(Beginning of Material for this exercise)
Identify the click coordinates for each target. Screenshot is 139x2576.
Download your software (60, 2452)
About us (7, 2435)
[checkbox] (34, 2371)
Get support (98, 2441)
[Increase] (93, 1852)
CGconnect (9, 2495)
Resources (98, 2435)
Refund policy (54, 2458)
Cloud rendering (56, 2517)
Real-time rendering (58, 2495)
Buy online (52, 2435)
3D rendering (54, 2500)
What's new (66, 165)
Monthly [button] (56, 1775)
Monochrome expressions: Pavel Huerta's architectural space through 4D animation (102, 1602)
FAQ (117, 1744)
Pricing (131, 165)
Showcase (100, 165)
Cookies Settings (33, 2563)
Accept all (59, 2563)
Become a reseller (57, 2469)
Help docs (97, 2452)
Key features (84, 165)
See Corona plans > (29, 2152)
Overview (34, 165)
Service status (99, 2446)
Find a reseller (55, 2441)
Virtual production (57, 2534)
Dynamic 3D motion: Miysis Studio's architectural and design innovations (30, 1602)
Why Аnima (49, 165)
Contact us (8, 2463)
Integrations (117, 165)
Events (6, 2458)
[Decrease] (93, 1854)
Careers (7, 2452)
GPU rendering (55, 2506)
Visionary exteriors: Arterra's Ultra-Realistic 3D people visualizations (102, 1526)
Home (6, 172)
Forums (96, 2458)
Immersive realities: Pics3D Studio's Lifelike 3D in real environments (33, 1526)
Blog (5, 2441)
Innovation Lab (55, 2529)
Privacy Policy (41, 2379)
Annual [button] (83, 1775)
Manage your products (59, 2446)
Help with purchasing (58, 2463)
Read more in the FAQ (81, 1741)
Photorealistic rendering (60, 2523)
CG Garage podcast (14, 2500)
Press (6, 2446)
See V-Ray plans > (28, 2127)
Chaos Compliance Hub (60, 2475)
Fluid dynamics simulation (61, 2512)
(End of Material for this exercise)
Assignment: Find the word "Studio" in the entries above and gather every line that holds it.

Exercise result:
Dynamic 3D motion: Miysis Studio's architectural and design innovations (30, 1602)
Immersive realities: Pics3D Studio's Lifelike 3D in real environments (33, 1526)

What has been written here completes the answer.